Mais do que simples questões aduaneiras, o que está em jogo é a desregulamentação, a total liberalização

dos mercados, a abertura dos setores públicos ao privado, e o empobrecimento e precarização do trabalho

nos dois blocos. A desregulamentação e a chamada eliminação das restrições ao investimento vão trazer

enormes impactos sobre o ambiente e a segurança alimentar; sobre a liberdade e privacidade na internet;

sobre os serviços e bens públicos; sobre o setor financeiro; sobre o mercado de trabalho e, por último, sobre a

justiça e a democracia.

Outro dos grandes problemas deste processo de negociação do acordo UE-Mercosul prende-se

precisamente com a baixíssima transparência democrática e a quase inexistente discussão pública que lhe

tem sido devotada. Todo o processo de negociação deste acordo seguiu a mesma lógica de secretismo que

caracterizou tantos outros acordos de comércio livre, tendo sido conduzido sem uma consulta aos povos de

cada país sobre o mandato dos seus governos para uma negociação sobre um acordo que incide sobre

múltiplas áreas da sua vida. Ademais, ao arrepio da transparência democrática que se requer num processo

desta dimensão, a Comissão Europeia evitou disponibilizar o texto do acordo UE-Mercosul em negociação aos

deputados dos Estados-Membros da UE ou do público até ao último instante.

Ainda assim, pese embora o contexto excecional que hoje vivemos, a sociedade civil uniu-se nos últimos

meses com vista a demonstrar a sua rejeição a este tratado e aos preceitos que nele constam. Centenas de

organizações da sociedade civil vieram apelar à suspensão deste acordo. De igual modo, no dia 9 de

novembro de 2020 foi publicada uma carta de 192 economistas da Europa e de países do Mercosul apontando

que os modelos económicos utilizados no acordo são inadequados, tendo em conta os impactos nefastos nos

aspetos sociais e ambientais, inclusive colocando em causa o cumprimento dos objetivos do Acordo de Paris.

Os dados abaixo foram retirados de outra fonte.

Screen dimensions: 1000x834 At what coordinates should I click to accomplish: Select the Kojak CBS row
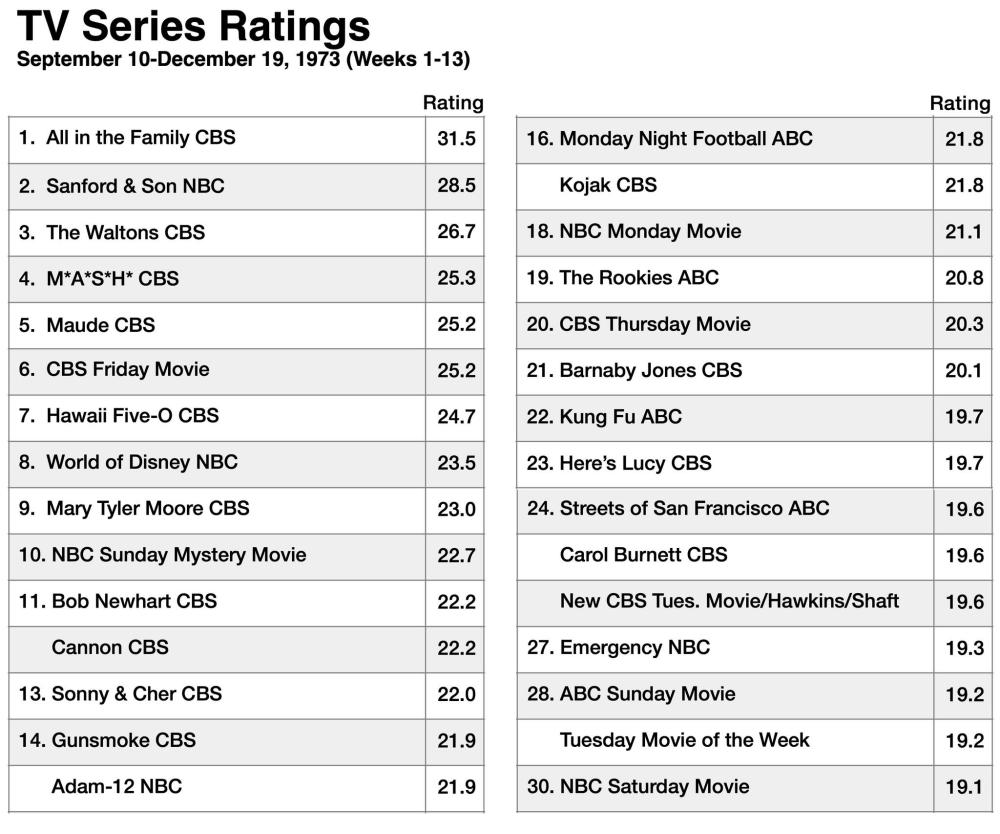click(608, 185)
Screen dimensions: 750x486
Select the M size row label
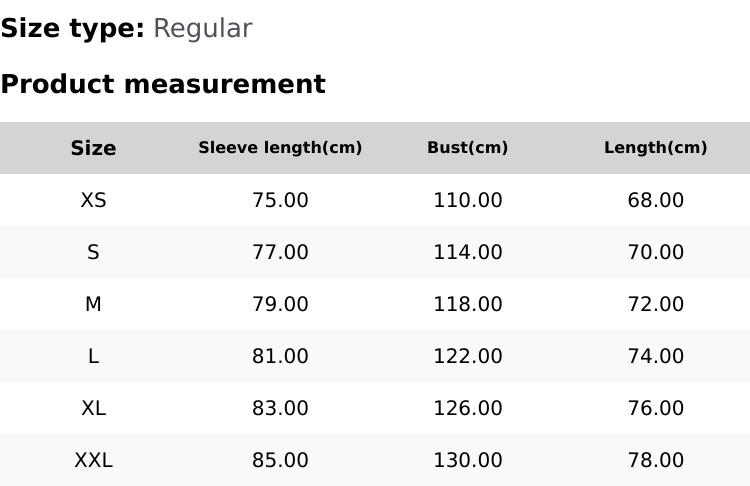(93, 304)
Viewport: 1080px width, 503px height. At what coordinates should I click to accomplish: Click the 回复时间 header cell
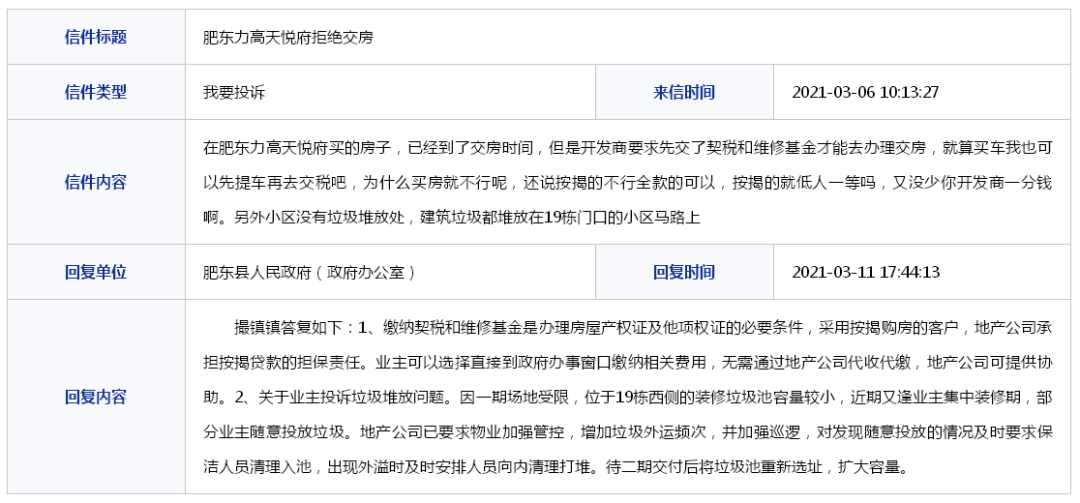[684, 272]
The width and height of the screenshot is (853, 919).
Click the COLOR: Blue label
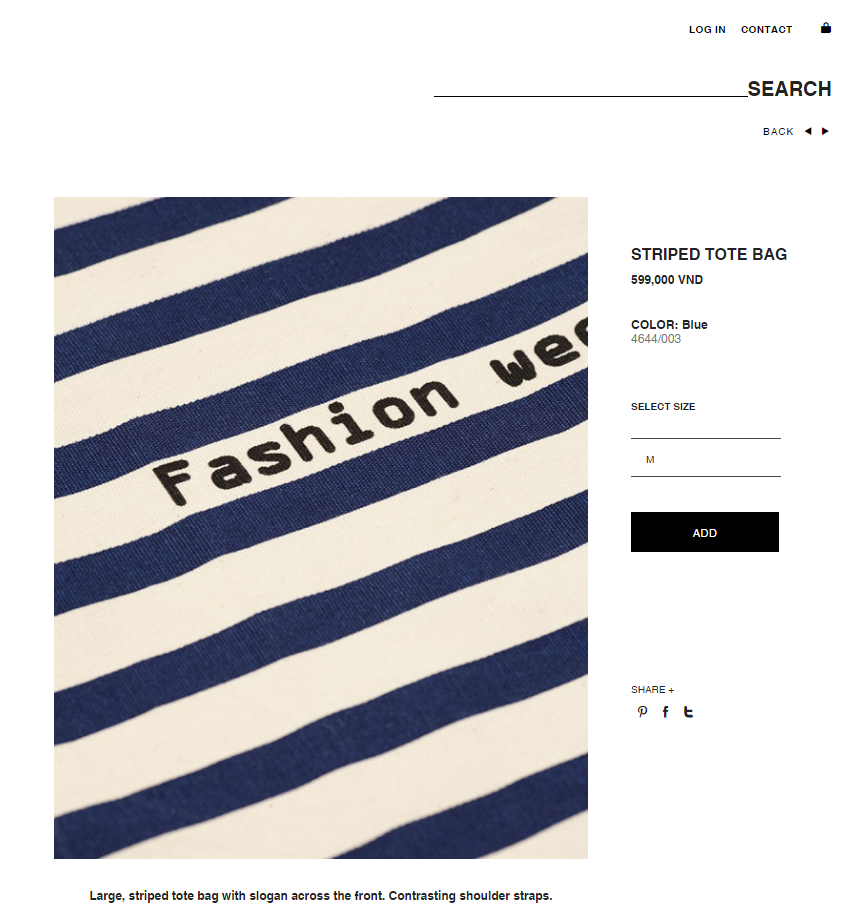(669, 325)
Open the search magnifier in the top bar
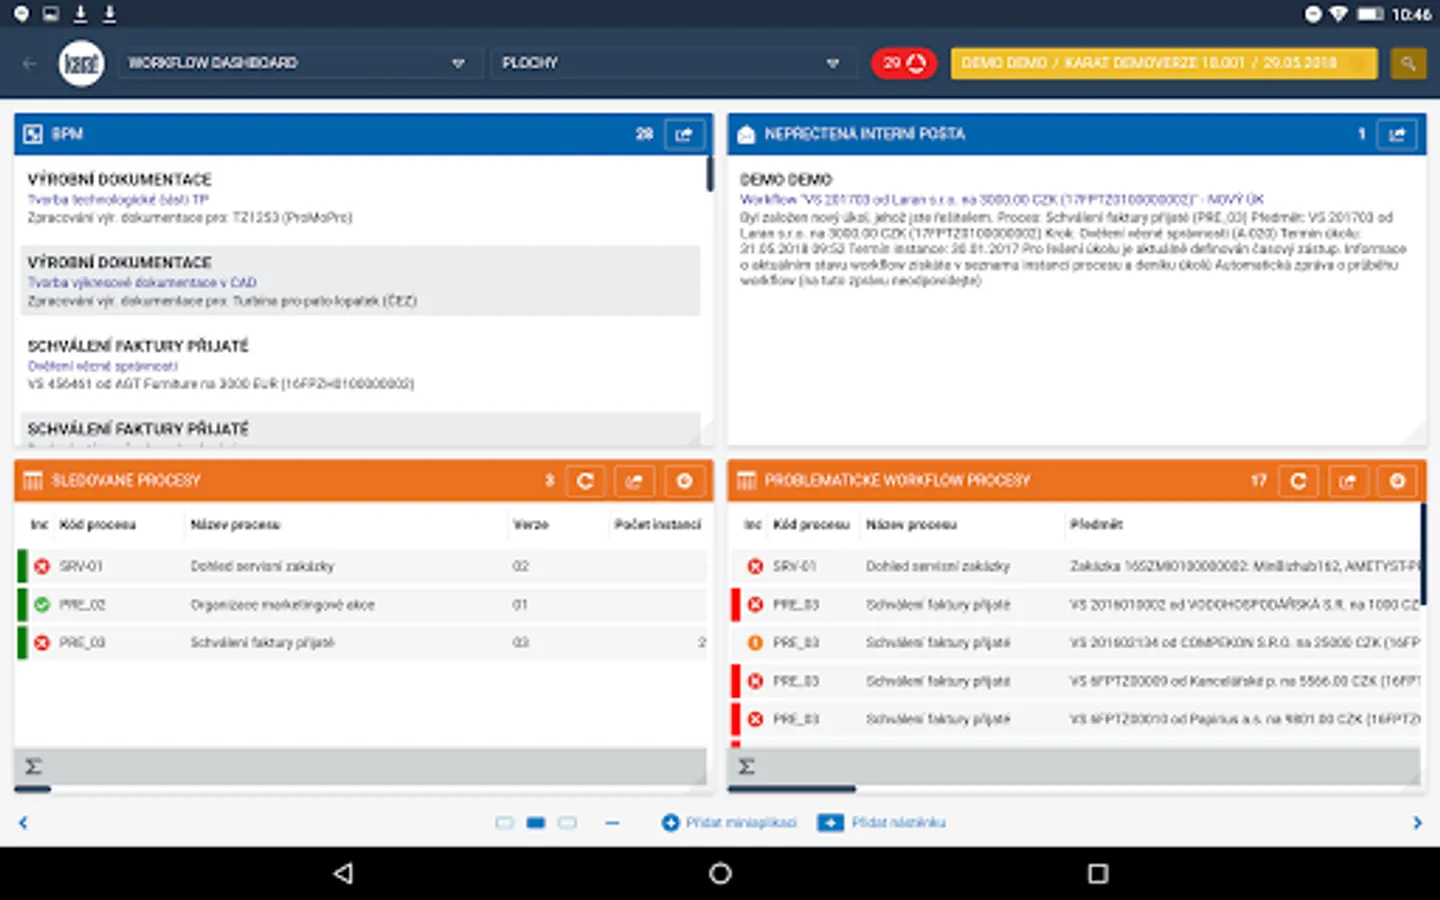The height and width of the screenshot is (900, 1440). point(1408,62)
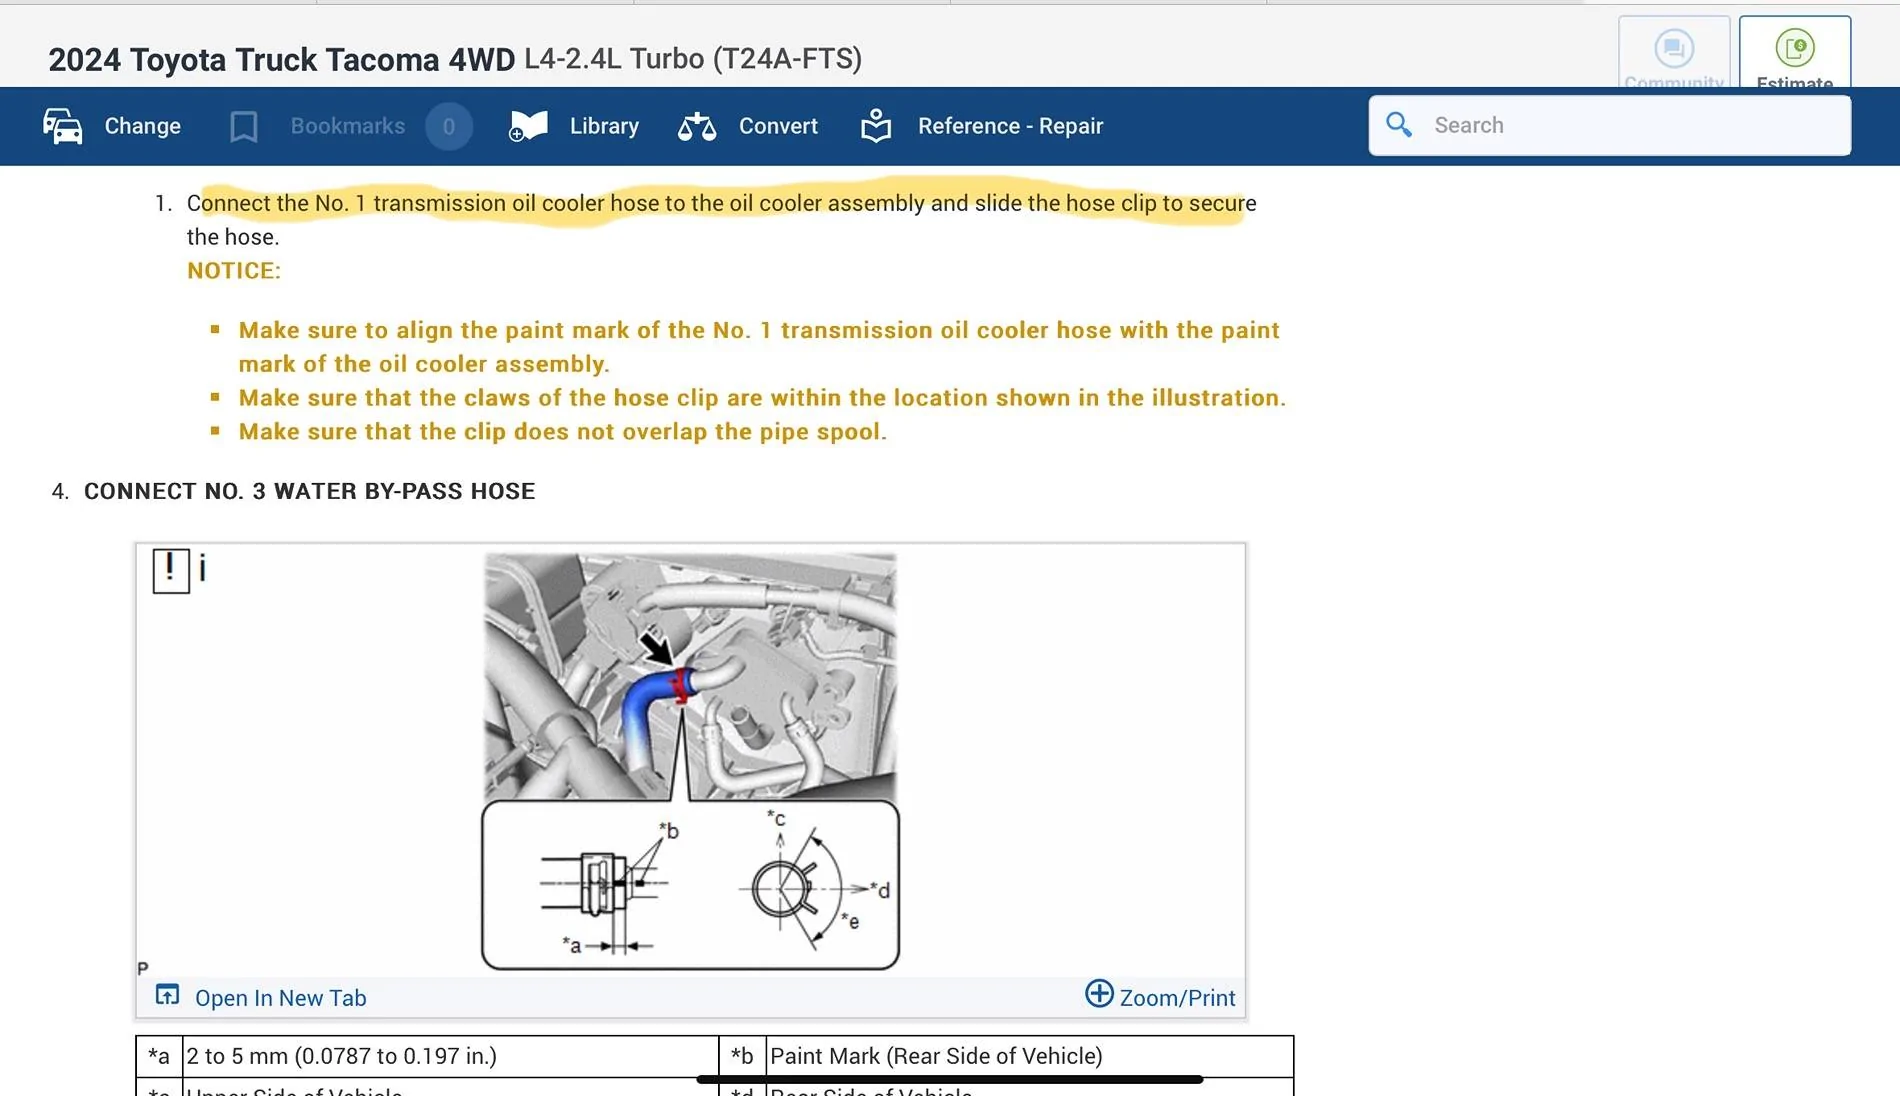Open the Library book icon
The image size is (1900, 1096).
click(x=528, y=126)
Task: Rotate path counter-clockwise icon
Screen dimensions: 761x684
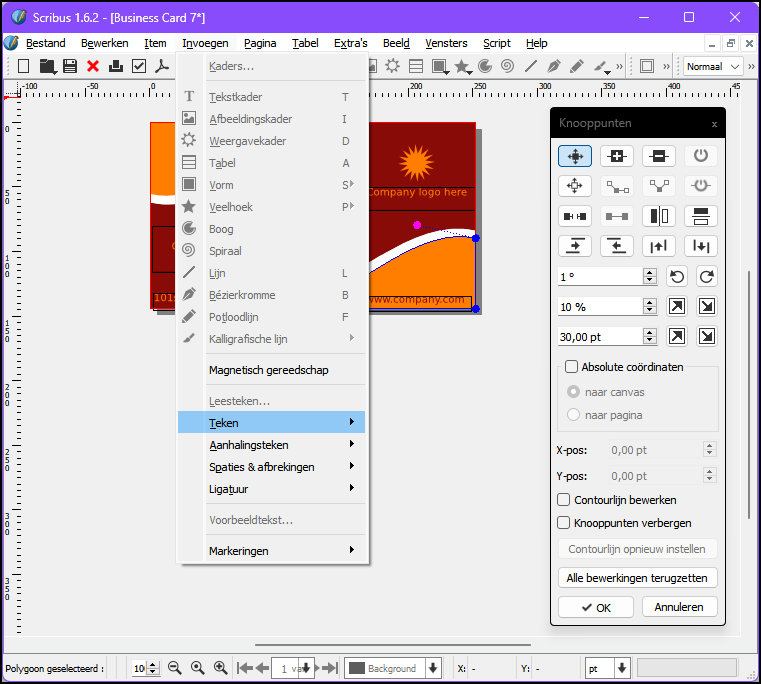Action: coord(678,276)
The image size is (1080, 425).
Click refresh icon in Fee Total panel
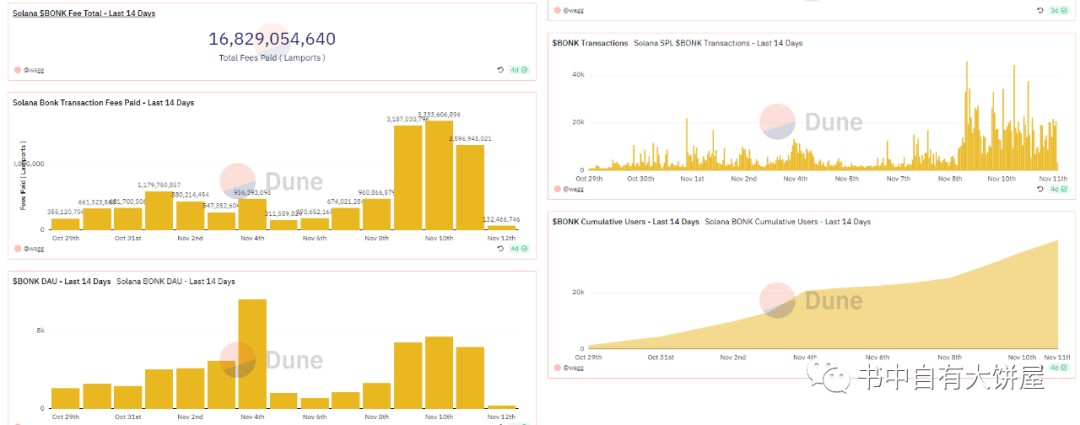point(501,70)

De acordo com uma pesquisa da SumOfUs, organização sem fins lucrativos, a maioria da população também

rejeita o acordo, com 3 em cada 4 cidadãos da UE a ser a favor da sua suspensão. E o próprio Parlamento

Europeu deixou bem explícito o seu posicionamento relativamente a esta matéria, tendo aprovado uma

emenda ao Relatório sobre a aplicação da política comercial comum de 2018, onde afirma que «não pode

ratificar o Acordo UE-Mercosul tal como está».

Lamentavelmente, o governo português tem-se mostrado muito empenhado em levar adiante as

negociações do acordo UE-Mercosul, precisamente numa altura em que Portugal tomará a presidência do

Conselho da UE no primeiro semestre de 2021. No entendimento do Bloco de Esquerda, o Governo, ao

deixar-se seduzir por promessas de crescimento de exportações e de comércio e minimização de custos para

as empresas, não tem acautelado os cidadãos portugueses dos riscos que estes acordos possam surtir em

termos de saúde, ambiente, segurança alimentar ou direitos laborais, bem como questões legais que

começam a ser levantadas por outros Estados-Membros.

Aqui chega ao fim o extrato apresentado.